そもそもとして、『禁書』に関係するワードなどが何故かAI判断で弾かれてしまう。

一応厨二病シリーズについても書き込めるかどうかを試してみたものの、そちらも弾かれてしまい……つまるところ、運営側的にはこの『禁書』というコンテンツは到達したプレイヤーのみ知っていればいいと、広まらないでもいいと考えているという事。

といっても、弾かれるのは結局の所ゲームに直接繋がっているこの掲示板だけだ。


少しだけログアウトし、他にも存在しているArseareの掲示板を覗いてみたのだが……そちらでも情報を集めることは出来なかった。

やはりゲーム内外問わず書き込むことが出来る掲示板が公式で存在してしまっているからだろうか。プレイヤー達の多くはそちらを利用するし、それ以外もそちらを閲覧し情報を集め参入するかどうかを決めてしまう。

つまりは、他の掲示板がまともに機能していたのはゲーム開始前までだった、という事だ。


「……これ、グリムさんなら何か知ってそうだよねぇ」


十中八九知っているとみていいだろう。

丁度彼女と共にダンジョンを攻略するという予定のような約束も存在することだし、その時に彼女に問えばいい。

とりあえず私がやるべきは先にこれ以上『禁書』について調べるか、それとも等級強化のための素材集めを優先するかのどちらかだろう。


どちらにもメリットは存在するはず。

その先にあるものが明確に分かっているか否かという違いはあるものの、どちらも私が強くなれるものだろう。


「よし、『禁書』の方にしよう」


結局の所、私の興味を惹かれたのは『禁書』の方だった。

等級強化用の素材集めに関しては、言ってしまえばダンジョンを攻略していれば勝手に集まっていくものだ。

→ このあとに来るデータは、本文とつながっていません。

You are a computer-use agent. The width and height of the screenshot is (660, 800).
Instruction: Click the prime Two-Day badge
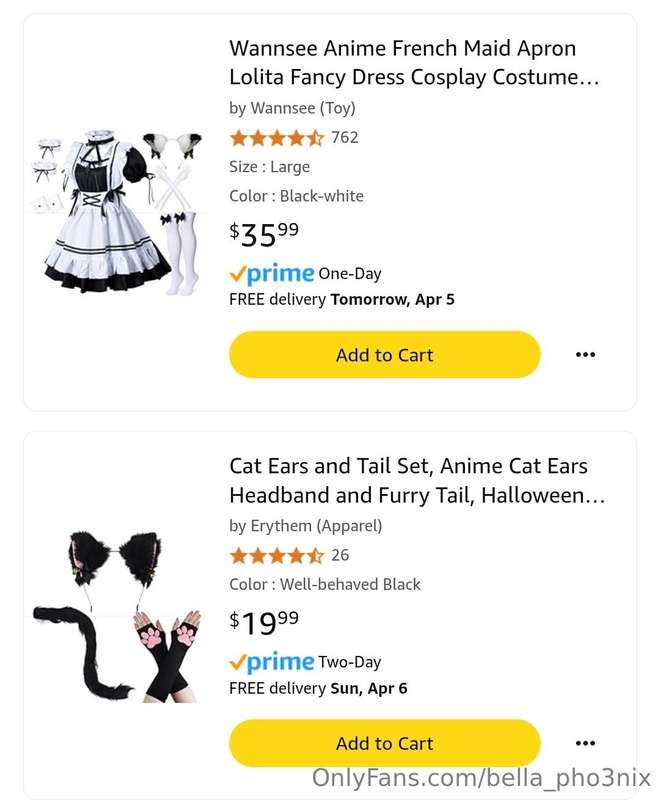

たまにそれだけでは難しい素材もあるだろうが、それに関してはメウラなどの伝手を使い集めるしかないため、結局の所今出来る事は少ない。


一応、誰も攻略していないダンジョンを攻略し『対話』を選択することで、『白霧の森狐』のように、私の取得している魔術に何かしらの影響が出ないかどうかを確かめようかとも思ったが……ソロでダンジョン攻略なんてまともじゃない事をやるのはどうかと思ったため却下した。


「よし、じゃあとりあえず……【カムプス】の図書館に行くか」


そして私は【始まりの街】の図書館……ではなく。

【カムプス】の図書館へと向かい足を動かし始めた。

普通に『禁書』に関して調べるのならばそのまま【始まりの街】へと向かうだけでもいいのだが、各街に『魔術書』……厨二病シリーズが存在している可能性があるというのは、グリムとの会話から予想出来ている。

そのため、先に禁書庫というエリアに行くよりも【カムプス】の図書館を確認した方がいいだろう、という結論に至ったのだ。


……まぁ何もなくても、その分考えられる事はあったりするからいいんだけど。

【カムプス】へと移動した私はすぐさまマップで図書館の位置を確認し、移動を開始し始めた。

伊達に【始まりの街】の次に訪れ活動をしていない。

地図がなくても大体の道は見れば分かるのだが……一応、見ておいた方がいい気がしたためマップで確認したのだ。

自分の事を信じていないわけではない。むしろこの上なく信じている。

私以外のものを信じていないと言われても仕方がないくらいには信じているからこそ、私はマップを見つつ移動するのだ。


そして、案の定私は【カムプス】で約2時間ほど彷徨う事が出来た。

またも、顔見知りのプレイヤーに苦笑いで連れてこられた時は思わず天を仰いでしまったが。